---------- The data ----------
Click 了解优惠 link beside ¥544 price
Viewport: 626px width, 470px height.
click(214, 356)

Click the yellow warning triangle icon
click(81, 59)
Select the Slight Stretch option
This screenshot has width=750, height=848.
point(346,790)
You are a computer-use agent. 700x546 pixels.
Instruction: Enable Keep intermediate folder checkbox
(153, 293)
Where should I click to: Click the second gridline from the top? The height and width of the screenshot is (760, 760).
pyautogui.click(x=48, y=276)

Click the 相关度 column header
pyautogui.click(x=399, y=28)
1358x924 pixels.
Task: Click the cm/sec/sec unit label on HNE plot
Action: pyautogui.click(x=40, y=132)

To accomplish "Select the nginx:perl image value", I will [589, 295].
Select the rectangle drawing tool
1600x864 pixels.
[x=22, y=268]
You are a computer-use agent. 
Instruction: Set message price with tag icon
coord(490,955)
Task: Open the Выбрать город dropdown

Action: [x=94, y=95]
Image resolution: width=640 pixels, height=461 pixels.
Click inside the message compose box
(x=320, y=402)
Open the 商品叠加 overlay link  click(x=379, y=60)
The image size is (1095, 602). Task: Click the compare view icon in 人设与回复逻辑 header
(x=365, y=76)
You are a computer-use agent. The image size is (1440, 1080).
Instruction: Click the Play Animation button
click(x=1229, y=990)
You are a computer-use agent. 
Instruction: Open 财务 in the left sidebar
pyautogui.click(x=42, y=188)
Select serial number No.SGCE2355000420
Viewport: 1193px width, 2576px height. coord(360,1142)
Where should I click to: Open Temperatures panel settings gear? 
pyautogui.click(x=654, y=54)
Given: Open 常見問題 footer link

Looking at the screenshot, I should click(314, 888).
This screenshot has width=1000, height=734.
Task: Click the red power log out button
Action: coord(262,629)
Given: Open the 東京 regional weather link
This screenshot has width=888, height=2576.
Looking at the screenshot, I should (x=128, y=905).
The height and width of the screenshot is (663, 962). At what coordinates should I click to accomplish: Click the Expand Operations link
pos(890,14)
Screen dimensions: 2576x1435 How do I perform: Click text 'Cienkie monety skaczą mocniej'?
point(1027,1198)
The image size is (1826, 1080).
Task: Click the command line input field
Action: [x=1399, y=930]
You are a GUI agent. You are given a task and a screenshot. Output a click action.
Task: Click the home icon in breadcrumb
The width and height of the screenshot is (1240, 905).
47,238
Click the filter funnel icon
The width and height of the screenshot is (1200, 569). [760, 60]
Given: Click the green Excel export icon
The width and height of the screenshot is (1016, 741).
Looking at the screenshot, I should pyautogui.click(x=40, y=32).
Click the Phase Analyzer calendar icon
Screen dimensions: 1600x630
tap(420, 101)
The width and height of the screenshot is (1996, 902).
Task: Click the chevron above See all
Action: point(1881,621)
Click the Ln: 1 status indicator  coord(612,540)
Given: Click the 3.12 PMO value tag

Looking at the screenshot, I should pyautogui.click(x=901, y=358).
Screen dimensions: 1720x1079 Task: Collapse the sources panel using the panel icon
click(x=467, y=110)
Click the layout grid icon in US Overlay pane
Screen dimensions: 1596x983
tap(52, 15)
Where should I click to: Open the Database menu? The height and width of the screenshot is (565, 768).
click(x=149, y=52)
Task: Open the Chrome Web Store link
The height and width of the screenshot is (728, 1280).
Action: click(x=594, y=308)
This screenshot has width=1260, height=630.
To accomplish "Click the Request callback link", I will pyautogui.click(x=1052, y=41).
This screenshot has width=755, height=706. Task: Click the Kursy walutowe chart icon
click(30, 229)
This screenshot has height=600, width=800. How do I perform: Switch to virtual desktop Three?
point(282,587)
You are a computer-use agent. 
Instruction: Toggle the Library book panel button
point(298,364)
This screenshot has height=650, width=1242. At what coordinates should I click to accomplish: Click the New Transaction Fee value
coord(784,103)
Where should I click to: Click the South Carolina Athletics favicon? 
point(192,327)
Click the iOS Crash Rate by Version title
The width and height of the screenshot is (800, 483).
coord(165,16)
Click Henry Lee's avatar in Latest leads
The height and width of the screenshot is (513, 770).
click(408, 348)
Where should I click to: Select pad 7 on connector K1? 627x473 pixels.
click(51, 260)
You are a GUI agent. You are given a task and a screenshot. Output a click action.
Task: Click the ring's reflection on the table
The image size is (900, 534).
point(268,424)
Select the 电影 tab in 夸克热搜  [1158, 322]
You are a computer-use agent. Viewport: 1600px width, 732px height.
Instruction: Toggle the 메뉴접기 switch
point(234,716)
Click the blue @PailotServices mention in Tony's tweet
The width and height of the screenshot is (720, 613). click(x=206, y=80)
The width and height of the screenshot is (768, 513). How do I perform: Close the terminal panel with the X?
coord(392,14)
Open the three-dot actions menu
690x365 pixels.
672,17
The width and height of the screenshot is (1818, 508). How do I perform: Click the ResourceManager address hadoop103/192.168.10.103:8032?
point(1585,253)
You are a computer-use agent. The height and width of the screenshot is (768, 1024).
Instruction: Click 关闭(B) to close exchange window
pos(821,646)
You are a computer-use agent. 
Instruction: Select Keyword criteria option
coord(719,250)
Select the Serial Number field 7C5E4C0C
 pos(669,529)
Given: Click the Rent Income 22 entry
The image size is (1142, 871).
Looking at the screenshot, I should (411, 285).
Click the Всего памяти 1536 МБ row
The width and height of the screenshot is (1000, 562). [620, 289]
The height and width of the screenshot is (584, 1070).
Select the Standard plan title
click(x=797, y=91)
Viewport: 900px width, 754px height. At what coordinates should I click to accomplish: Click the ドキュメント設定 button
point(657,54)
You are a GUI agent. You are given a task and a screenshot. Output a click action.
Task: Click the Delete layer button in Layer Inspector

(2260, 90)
----------
**Task brief**: The expected response is every record, reproduced word for word.

**Task response**:
Click 了解优惠 link beside ¥544 price
Viewport: 626px width, 470px height.
click(214, 356)

Click the yellow warning triangle icon
click(81, 59)
Select the Slight Stretch option
This screenshot has width=750, height=848.
point(346,790)
You are a computer-use agent. 700x546 pixels.
Instruction: Enable Keep intermediate folder checkbox
(153, 293)
Where should I click to: Click the second gridline from the top? The height and width of the screenshot is (760, 760).
pyautogui.click(x=48, y=276)

Click the 相关度 column header
pyautogui.click(x=399, y=28)
1358x924 pixels.
Task: Click the cm/sec/sec unit label on HNE plot
Action: pyautogui.click(x=40, y=132)

To accomplish "Select the nginx:perl image value", I will [589, 295].
Select the rectangle drawing tool
1600x864 pixels.
[x=22, y=268]
You are a computer-use agent. 
Instruction: Set message price with tag icon
coord(490,955)
Task: Open the Выбрать город dropdown

Action: [x=94, y=95]
Image resolution: width=640 pixels, height=461 pixels.
Click inside the message compose box
(x=320, y=402)
Open the 商品叠加 overlay link  click(x=379, y=60)
The image size is (1095, 602). Task: Click the compare view icon in 人设与回复逻辑 header
(x=365, y=76)
You are a computer-use agent. The image size is (1440, 1080).
Instruction: Click the Play Animation button
click(x=1229, y=990)
You are a computer-use agent. 
Instruction: Open 财务 in the left sidebar
pyautogui.click(x=42, y=188)
Select serial number No.SGCE2355000420
Viewport: 1193px width, 2576px height. coord(360,1142)
Where should I click to: Open Temperatures panel settings gear? 
pyautogui.click(x=654, y=54)
Given: Open 常見問題 footer link

Looking at the screenshot, I should click(314, 888).
This screenshot has width=1000, height=734.
Task: Click the red power log out button
Action: coord(262,629)
Given: Open the 東京 regional weather link
This screenshot has width=888, height=2576.
Looking at the screenshot, I should (x=128, y=905).
The height and width of the screenshot is (663, 962). At what coordinates should I click to accomplish: Click the Expand Operations link
pos(890,14)
Screen dimensions: 2576x1435 How do I perform: Click text 'Cienkie monety skaczą mocniej'?
point(1027,1198)
The image size is (1826, 1080).
Task: Click the command line input field
Action: [x=1399, y=930]
You are a GUI agent. You are given a task and a screenshot. Output a click action.
Task: Click the home icon in breadcrumb
The width and height of the screenshot is (1240, 905).
47,238
Click the filter funnel icon
The width and height of the screenshot is (1200, 569). [760, 60]
Given: Click the green Excel export icon
The width and height of the screenshot is (1016, 741).
Looking at the screenshot, I should pyautogui.click(x=40, y=32).
Click the Phase Analyzer calendar icon
Screen dimensions: 1600x630
tap(420, 101)
The width and height of the screenshot is (1996, 902).
Task: Click the chevron above See all
Action: point(1881,621)
Click the Ln: 1 status indicator  coord(612,540)
Given: Click the 3.12 PMO value tag

Looking at the screenshot, I should pyautogui.click(x=901, y=358).
Screen dimensions: 1720x1079 Task: Collapse the sources panel using the panel icon
click(x=467, y=110)
Click the layout grid icon in US Overlay pane
Screen dimensions: 1596x983
tap(52, 15)
Where should I click to: Open the Database menu? The height and width of the screenshot is (565, 768).
click(x=149, y=52)
Task: Open the Chrome Web Store link
The height and width of the screenshot is (728, 1280).
Action: click(x=594, y=308)
This screenshot has width=1260, height=630.
To accomplish "Click the Request callback link", I will pyautogui.click(x=1052, y=41).
This screenshot has width=755, height=706. Task: Click the Kursy walutowe chart icon
click(30, 229)
This screenshot has height=600, width=800. How do I perform: Switch to virtual desktop Three?
point(282,587)
You are a computer-use agent. 
Instruction: Toggle the Library book panel button
point(298,364)
This screenshot has height=650, width=1242. At what coordinates should I click to accomplish: Click the New Transaction Fee value
coord(784,103)
Where should I click to: Click the South Carolina Athletics favicon? 
point(192,327)
Click the iOS Crash Rate by Version title
The width and height of the screenshot is (800, 483).
coord(165,16)
Click Henry Lee's avatar in Latest leads
The height and width of the screenshot is (513, 770).
click(408, 348)
Where should I click to: Select pad 7 on connector K1? 627x473 pixels.
click(51, 260)
You are a GUI agent. You are given a task and a screenshot. Output a click action.
Task: Click the ring's reflection on the table
The image size is (900, 534).
point(268,424)
Select the 电影 tab in 夸克热搜  [1158, 322]
You are a computer-use agent. Viewport: 1600px width, 732px height.
Instruction: Toggle the 메뉴접기 switch
point(234,716)
Click the blue @PailotServices mention in Tony's tweet
The width and height of the screenshot is (720, 613). click(x=206, y=80)
The width and height of the screenshot is (768, 513). How do I perform: Close the terminal panel with the X?
coord(392,14)
Open the three-dot actions menu
690x365 pixels.
672,17
The width and height of the screenshot is (1818, 508). How do I perform: Click the ResourceManager address hadoop103/192.168.10.103:8032?
point(1585,253)
You are a computer-use agent. The height and width of the screenshot is (768, 1024).
Instruction: Click 关闭(B) to close exchange window
pos(821,646)
You are a computer-use agent. 
Instruction: Select Keyword criteria option
coord(719,250)
Select the Serial Number field 7C5E4C0C
 pos(669,529)
Given: Click the Rent Income 22 entry
The image size is (1142, 871).
Looking at the screenshot, I should (411, 285).
Click the Всего памяти 1536 МБ row
The width and height of the screenshot is (1000, 562). [620, 289]
The height and width of the screenshot is (584, 1070).
Select the Standard plan title
click(x=797, y=91)
Viewport: 900px width, 754px height. At what coordinates should I click to accomplish: Click the ドキュメント設定 button
point(657,54)
You are a GUI agent. You are given a task and a screenshot. Output a click action.
Task: Click the Delete layer button in Layer Inspector

(2260, 90)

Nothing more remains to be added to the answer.